The bed and breakfast in which we were staying was equipped with a jetted tub for two. Not knowing how long it had been since it had been cleaned, we turned on the jets before getting into the tub ourselves to flush out any impurities.

Impurities we got, in spades. When we had filled the tub up somewhat and turned on the jets, disgusting brown and grey flakes shot out along with the water. I don’t want to speculate on what they were. I prefer to think it was hard water deposits and leave it at that. Otherwise, what happened next is more horrifying than hilarious.

When we saw the flakes come out of the tub, we exclaimed, “Gross!” and attempted to find some sort of cleaning agent we could flush through the system. Nothing was at hand, and while we were searching, the jets really started ramping up their power. What started out as a powerful but tub-bound stream of water soon grew in intensity. It grew so rapidly, we had our own World of Color, right there in our room.
Disneyland 2010 160
Jets of water were shooting first four, then six, then eight feet out of the tub. The carpet around the tub was soaked before we even registered what was happening. “Turn it off!” I yelled!
“I’m trying!” my poor husband shot back, “the button is stuck!” And stuck it was. Not just sort of stuck but completely, not-moving-at-all stuck. We could not turn off the jets.

“Quick, get me some towels!” my husband yelled as he attempted to cover the geysers shooting from our tub. While he covered the jets, I turned on the water so the level would eventually cover the jets.

After about five long minutes, the water filled enough to keep the jets from shooting out of the tub. But by that time, the footboard of our bed was soaked, along with the clothes that were hanging off the end of it. The bags we had packed, even though they were zippered shut, got soaked enough that the clothes inside were wet.

You may ask why we didn’t simply call the front desk as soon as we knew the jets were stuck. Good question. Why? My husband had already disrobed. We were, after all, planning on getting in the tub.

Yep.
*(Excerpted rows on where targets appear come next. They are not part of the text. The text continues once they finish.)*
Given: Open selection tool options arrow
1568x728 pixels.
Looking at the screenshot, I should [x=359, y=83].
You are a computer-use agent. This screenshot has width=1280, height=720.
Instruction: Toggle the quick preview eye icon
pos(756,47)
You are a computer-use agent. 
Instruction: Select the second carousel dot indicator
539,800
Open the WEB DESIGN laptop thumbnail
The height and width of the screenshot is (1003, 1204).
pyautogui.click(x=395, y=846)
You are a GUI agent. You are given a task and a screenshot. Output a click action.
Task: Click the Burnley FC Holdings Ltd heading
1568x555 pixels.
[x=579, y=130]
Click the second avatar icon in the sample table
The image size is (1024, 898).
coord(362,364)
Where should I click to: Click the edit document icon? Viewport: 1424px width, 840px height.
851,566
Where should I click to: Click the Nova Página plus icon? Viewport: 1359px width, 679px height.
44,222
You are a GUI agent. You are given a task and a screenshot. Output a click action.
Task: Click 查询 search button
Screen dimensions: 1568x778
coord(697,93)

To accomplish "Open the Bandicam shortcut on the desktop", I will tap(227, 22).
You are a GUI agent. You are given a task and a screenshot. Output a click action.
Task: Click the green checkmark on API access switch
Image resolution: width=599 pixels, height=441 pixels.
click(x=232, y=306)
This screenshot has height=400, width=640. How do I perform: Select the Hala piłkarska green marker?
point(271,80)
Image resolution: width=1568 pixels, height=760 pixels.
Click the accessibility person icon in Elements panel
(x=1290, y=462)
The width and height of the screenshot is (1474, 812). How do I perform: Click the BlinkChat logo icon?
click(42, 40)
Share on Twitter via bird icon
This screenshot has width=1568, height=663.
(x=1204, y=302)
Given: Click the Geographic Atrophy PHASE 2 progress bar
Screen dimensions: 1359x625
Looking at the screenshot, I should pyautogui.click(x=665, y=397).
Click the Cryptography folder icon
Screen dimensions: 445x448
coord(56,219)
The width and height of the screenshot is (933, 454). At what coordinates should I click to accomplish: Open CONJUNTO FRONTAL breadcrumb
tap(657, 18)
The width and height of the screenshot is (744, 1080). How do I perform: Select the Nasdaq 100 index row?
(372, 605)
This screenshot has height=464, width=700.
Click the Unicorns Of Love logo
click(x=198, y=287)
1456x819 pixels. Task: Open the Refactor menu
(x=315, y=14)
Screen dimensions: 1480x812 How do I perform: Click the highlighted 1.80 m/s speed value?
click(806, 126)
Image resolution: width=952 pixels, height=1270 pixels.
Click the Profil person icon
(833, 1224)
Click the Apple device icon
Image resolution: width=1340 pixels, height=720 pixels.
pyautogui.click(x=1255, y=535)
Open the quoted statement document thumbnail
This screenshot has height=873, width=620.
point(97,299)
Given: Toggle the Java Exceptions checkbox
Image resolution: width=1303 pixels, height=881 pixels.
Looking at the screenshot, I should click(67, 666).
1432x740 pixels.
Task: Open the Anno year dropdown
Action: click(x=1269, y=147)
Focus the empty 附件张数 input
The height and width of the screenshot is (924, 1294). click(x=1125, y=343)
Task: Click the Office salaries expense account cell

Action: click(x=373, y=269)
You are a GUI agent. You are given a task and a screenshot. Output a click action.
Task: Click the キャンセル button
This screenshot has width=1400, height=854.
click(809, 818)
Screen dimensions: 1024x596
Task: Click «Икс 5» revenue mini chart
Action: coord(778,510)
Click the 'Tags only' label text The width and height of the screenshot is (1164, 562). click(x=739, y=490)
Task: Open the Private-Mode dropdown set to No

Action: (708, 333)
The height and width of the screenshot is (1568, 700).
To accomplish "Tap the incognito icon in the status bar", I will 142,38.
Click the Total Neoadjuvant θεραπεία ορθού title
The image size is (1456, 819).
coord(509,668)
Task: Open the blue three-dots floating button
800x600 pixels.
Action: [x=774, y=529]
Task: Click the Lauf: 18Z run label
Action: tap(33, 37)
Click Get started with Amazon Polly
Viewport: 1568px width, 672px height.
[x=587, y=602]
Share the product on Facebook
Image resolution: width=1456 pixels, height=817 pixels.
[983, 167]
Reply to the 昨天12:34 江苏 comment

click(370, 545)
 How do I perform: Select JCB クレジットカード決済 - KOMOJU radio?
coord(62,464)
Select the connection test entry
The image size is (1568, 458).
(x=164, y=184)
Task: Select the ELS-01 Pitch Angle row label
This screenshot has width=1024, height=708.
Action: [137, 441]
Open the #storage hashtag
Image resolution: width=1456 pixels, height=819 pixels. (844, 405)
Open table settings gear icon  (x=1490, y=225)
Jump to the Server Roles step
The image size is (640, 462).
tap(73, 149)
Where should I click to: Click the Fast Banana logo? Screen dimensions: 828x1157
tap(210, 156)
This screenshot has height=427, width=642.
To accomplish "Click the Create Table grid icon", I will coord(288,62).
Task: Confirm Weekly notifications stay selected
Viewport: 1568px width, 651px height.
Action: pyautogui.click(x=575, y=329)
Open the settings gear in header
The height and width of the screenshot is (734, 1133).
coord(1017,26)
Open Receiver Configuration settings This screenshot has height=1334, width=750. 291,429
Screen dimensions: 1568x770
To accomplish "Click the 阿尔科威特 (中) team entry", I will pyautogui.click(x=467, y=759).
I still have the perfect image of him getting sprayed all over, attempting to hold back the Niagara Falls of jetted tubs with a couple of bath towels. All while wearing only his birthday suit. I had not yet taken off my clothing, but I wish I would have since it got soaked during my failed attempts to help him. A small (OK, more than just a small) part of me wanted to simply get out my phone and snap a pic of the hubs bending over with arms spread wide, towels somewhat effectively pressed on the jets all while naked as the day he was born. I resisted the impulse however.

Hopefully, you weren’t just drinking, or your beverage may have shot out of your nose as powerfully as the jets shot from our tub. Sorry, I won’t be responsible for any damages.

After finding clothing way at the bottom of my bag that was sort of dry, I went down to the front desk to tell them what had happened. The lady was super nice, said she was, “horrified and so sorry” and then proceeded to say she would come up to clean the tub “right then.”

Swallowing the giggle that had momentarily escaped, I told her to let me give my husband some warning, ran upstairs and told him to put on the driest thing he had (a robe and a pair of sweats that came from the depths of his carry-on that were still pretty wet).

The front desk lady came in, proceeded to start cleaning the tub and actually said, in what was an attempt, I’m sure, to lessen the emabarrassment for all of us, “Just pretend I’m not here.”

Hmmm. If she had really thought about that statement, I’m sure she didn’t mean it. After 20 minutes of scrubbing and using W-D-40 to get the jets switch unstuck, she finally left, telling us that the owners wanted to comp us a future stay.

Being the frugal people that we are, we took them up on it. But, I don’t think we’ll be using the tub during our next stay.